Notifications You must be signed in to change notification settings

alfre2v/BenchDaddi

 
 

Repository files navigation

BenchDaddi GPU - Benchmarking Suite

Project Overview

This project aims to create a free and open-source benchmark suite for evaluating GPU performance on AI tasks. The current version supports standard deep learning tests across three major architectures: Transformers (BERT), RNNs (LSTM), and CNNs (ResNet50). It also includes tests for Ollama model variants during inference. The benchmark suite is configurable, allowing users to test different model parameters and GPU configurations, with plans to expand coverage to additional architectures and models in future updates.

Standard Deep Learning (DL) Tests (./standard_dl_test)

Link To YouTube Video Explanation of Standard DL Test

Ollama Model Inference Tests (./ollama_test)

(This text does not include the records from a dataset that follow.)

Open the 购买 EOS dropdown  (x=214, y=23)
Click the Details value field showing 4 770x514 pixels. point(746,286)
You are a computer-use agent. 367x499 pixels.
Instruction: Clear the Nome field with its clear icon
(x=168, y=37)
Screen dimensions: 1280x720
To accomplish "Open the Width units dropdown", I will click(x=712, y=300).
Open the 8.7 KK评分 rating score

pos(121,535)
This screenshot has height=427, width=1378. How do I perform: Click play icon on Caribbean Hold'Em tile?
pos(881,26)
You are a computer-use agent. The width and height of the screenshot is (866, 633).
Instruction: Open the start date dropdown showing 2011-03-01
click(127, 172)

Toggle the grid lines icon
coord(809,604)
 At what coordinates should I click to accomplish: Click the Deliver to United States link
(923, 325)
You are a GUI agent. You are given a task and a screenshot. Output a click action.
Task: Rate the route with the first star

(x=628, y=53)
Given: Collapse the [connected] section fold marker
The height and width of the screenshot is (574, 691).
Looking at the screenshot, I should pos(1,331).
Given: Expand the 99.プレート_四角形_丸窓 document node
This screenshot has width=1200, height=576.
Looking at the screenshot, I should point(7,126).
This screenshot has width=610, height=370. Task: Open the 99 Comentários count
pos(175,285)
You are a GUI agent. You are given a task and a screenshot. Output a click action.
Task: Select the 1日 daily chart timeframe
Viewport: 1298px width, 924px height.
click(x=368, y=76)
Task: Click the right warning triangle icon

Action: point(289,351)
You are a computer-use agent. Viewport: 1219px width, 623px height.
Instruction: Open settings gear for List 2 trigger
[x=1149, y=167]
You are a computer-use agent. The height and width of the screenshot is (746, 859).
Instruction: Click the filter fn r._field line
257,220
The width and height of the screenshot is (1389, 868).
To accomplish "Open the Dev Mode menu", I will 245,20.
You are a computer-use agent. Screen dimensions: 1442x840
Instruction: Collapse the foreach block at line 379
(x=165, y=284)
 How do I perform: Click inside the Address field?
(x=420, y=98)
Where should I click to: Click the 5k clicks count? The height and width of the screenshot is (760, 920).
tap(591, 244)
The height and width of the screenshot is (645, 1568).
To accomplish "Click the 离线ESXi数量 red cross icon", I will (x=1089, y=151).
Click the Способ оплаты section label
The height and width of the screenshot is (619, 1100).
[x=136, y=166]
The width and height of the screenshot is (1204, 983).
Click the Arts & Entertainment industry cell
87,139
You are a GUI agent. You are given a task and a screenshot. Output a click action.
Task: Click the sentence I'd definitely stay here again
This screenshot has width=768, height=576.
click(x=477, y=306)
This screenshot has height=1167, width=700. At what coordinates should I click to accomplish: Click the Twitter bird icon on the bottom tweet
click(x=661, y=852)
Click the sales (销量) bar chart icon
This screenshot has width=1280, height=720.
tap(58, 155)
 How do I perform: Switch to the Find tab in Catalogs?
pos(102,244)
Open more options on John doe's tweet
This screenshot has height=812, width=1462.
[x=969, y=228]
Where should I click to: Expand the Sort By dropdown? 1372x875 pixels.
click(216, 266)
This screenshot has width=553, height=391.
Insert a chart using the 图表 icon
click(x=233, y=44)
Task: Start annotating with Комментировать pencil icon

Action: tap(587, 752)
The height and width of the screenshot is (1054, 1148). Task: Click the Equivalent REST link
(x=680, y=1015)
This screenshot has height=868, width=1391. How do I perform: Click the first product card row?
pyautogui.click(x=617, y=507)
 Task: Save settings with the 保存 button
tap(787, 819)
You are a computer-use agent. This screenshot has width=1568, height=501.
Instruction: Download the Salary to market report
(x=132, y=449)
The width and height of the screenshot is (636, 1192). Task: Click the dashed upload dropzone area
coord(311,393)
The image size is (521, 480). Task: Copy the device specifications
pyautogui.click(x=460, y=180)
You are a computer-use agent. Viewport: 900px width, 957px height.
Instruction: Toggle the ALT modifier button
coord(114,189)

Link To YouTube Video Explanation of Ollama Inference Tests

Repository Structure

  • standard_dl_test
    • config
      • bert.yaml: Configuration file for the BERT model.
      • lstm.yaml: Configuration file for the LSTM model.
      • resnet50.yaml: Configuration file for the ResNet50 model.
    • bert_train_test.py: Benchmark script for evaluating GPUs on the BERT model with Hugging Face's publicly available IMDB dataset for text classification.
    • lstm_train_test.py: Benchmark script for evaluating GPUs on the LSTM model with UCI's publicly available Individual Household Electric Power Consumption dataset for time series forecasting.
    • resnet50_train_test.py: Benchmark script for evaluating GPUs on the ResNet50 model with PyTorch's available CIFAR10 dataset for image classification. The images are resized to 256x256 to make the benchmarking scenario more realistic.
    • run.py: Main script to run the standard DL test suite.
  • ollama_test
    • config.yaml: Configuration file for for ollama test suite
    • log_2_csv.py: Converts the output in ./logs (created when ./test_all.py is run) to more easily ingestible CSV file.
    • test_all.py: This is the main script to run to test with Ollama. It automates running Docker containers for different GPU and model combinations, pulling models via Ollama's API, and ensuring they are accessible for prompt testing. It manages container lifecycle events, GPU selection, and volume handling based on a YAML configuration file.
    • test_model_prompts.py: This script loads test prompts from a YAML file, runs multiple inference tests on a specified LLM model via a local API, and logs key performance metrics such as total duration, tokens per second, and GPU utilization. The results are averaged across test runs, saved to uniquely named log files, and include example responses from the model for each prompt.
    • test_prompts.yaml: A YAML file containing all prompts to be tested.
  • gpu_max_load.py: Script to test GPU maximum load, useful for checking thermals or server noise at maximum loading.
  • requirements.txt: List of required packages and dependencies.
  • setup.py: Script for setting up the project environment. This script requires a version of Conda installed as it creates a Conda environment.

Setup and Installation

Prerequisites

Ensure you have the following installed:

Installation

  1. Clone the repository:

    git clone [email protected]:thedatadaddi/BenchDaddi.git
    cd BenchDaddi
  2. To use Conda, install Miniconda or Anaconda. Install Miniconda.

    python setup.py
    conda activate gpu_bm_venv
  3. Alternatively, create a virtual environment with venv or virtualenv and install the required packages:

    python3 -m venv gpu_bm_venv
    # Windows
    gpu_bm_venv\Scripts\activate
    # Linux or Mac
    source gpu_bm_venv/bin/activate
    pip install -r requirements.txt

Usage

For Standard DL Test (./standard_dl_test)

Training and Testing

  1. To benchmark with the BERT model:

    python bert_train_test.py
  2. To benchmark with the LSTM model:

    python lstm_train_test.py
  3. To benchmark with the ResNet50 model:

    python resnet50_train_test.py

Main Script

  • To execute all benchmarks and obtain overall benchmark scores:

    python run.py

For Ollama Test (./ollama_test)

  1.    cd ./ollama_test
  2. Adjust config.yaml if needed

  3. Add or remove prompts to test_prompts.yaml

  4.    python test_all.py

Dependencies

The project dependencies are listed in the requirements.txt file and can be installed using pip.

GPU Evaluation Metrics

For Standard DL Test (./standard_dl_test)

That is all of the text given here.